Post Hoc ergo Propter Hoc is ok if you have a Nobel. A lot of things were unique to that period: Jim Crow laws, the Korean War, fear of nuclear death, Elvis...I suppose they all caused the prosperous 1950s. I'm not sure what, specifically, he thinks was a good policy: the separation of Investment Banking from commercial banking? That has been shown irrelevant looking at cross-country analysis, and even in this latest crisis, it was not investment/commercial bank hybrids that did much different. Perhaps he's talking about the various Securities acts of 1934 and 43, which basically made brokers sign statements with their addresses, and noting they understood parochial laws that forbid stealing and fraud (who knew?).
The first big wave of deregulation took place under Ronald Reagan — and quickly led to disaster, in the form of the savings-and-loan crisis of the 1980s.
The economy is a big, complex thing. To blame the S&L crisis on Reagan is like blaming WW2 on Franklin D. Roosevelt. Its long history, from the Depository Institutions Deregulation and Monetary Control Act of 1980, to the Garn–St. Germain Depository Institutions Act of 1982, to Tax Reform in 1986, created a problem that was not anticipated by either party very well. But they started in the Carter administration.
In a memorable 2003 incident, top bank regulators staged a photo-op in which they used garden shears and a chainsaw to cut up stacks of paper representing regulations.
And the bankers — liberated both by legislation that removed traditional restrictions and by the hands-off attitude of regulators who didn’t believe in regulation — responded by dramatically loosening lending standards.
He seems to forget that the regulators were actually punishing banks that did not lower their standards sufficiently. To meet Community Reinvestment Act goals, and goals set forth at the Justice Department, banks had to get more loans into minority groups, and the easiest way to do that was to lend with no money down based on the incorrect, but widely held assumption that housing prices, in aggregate, would not go down. Regulators were encouraging this, so to the degree there would have been 'more regulation', it would have only been worse.
In part, the prevalence of this narrative reflects the principle enunciated by Upton Sinclair: “It is difficult to get a man to understand something when his salary depends on his not understanding it.”
To Krugman, it's all about good guys and bad guys. He and his ilk are good guys, who are for helping humanity, seek what is true. Those who disagree with him are selfishly motivated (unlike, say, union members or bureaucrats), or plain stupid.
But he's really smart! He has a Nobel prize!
6 comments:
Krugman really doesn't have a Nobel prize. He has the Bank of Sweden Prize in honor of Alfred Nobel. Economists suffering from physics envy needed an ersatz Nobel to make them feel important, so the Bank bribed the Swedish Academy to administer the prize for them. They got what they wanted as the media now refers to the Bank's prize as a Nobel, which it isn't.
Many people say it doesn't matter since the same body administers the economic prize.
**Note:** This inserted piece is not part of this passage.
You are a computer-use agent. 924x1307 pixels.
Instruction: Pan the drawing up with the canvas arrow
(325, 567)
In other words, it's the Swedish Academy that gives the prizes their prestige. If that's true, then all the Nobels should be called the "Swedish Academy Prize."
The Nobel family family has been upset over this deception for a long time, but has been unable to stop.
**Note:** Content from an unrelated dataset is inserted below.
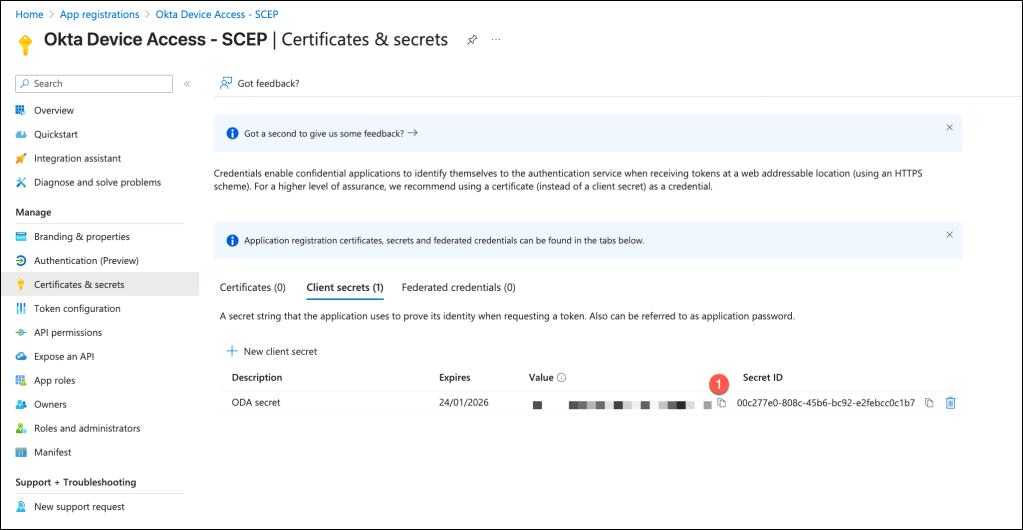
Task: Type in the sidebar Search field
Action: click(100, 84)
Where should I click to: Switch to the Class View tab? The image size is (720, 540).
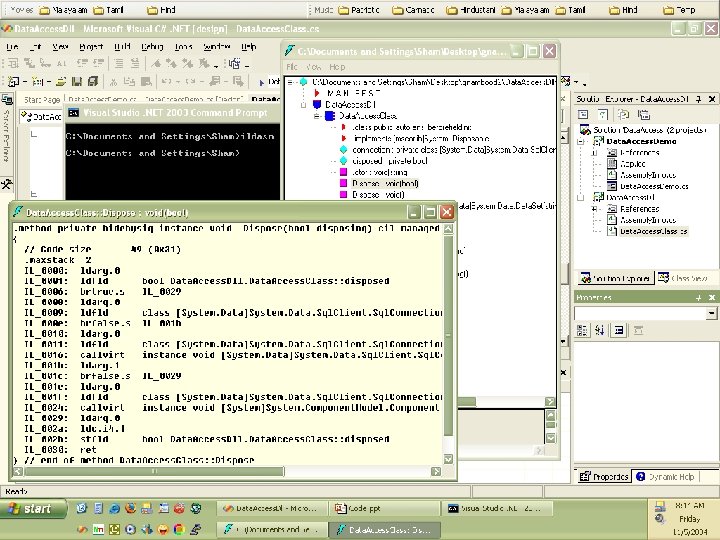682,278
It's difficult to get a NY Times columnist to get something when his continuance on the Op-ed page is dependent on his not getting it.
Amen to Zarkov01--this really needs to be pointed out more in the MSM. . .
Krugman is so smarmy, so repulsive... in addition to being just plain wrong. I don't care how expert he is at economic mathematics. He is a partisan, a puppet, a joke. An thankfully, their are economists all over the blogsphere outing him appropriately....
Economists like Krugman fail to recognize the affect that evolving cultural norms and attitudes play in economic outcomes.
What chance that the Great Depression and WW2 had on the prudence and risk aversion of people in the early post-war decades?
Homo-economicus does not change his/her behaviour through historic time, but real men and women surely do. Economists, as always, stuck in their ivory towers, miss this point completely.
The profession has very little real world revelance, from a scientific point of view. Political Economy was a far more accurate title than Economics.
what great insights today do we use from, say, Myrdal, Leontief, or Lewis?
O Eric! how soon you kids forget! Leontief was one of the pioneers of linear optimisation methods in economics - the early drafts of Markowitz's portfolio theory were regularly explained by analogy to input-output tables, which had previously been the main use of linear algebra in economics.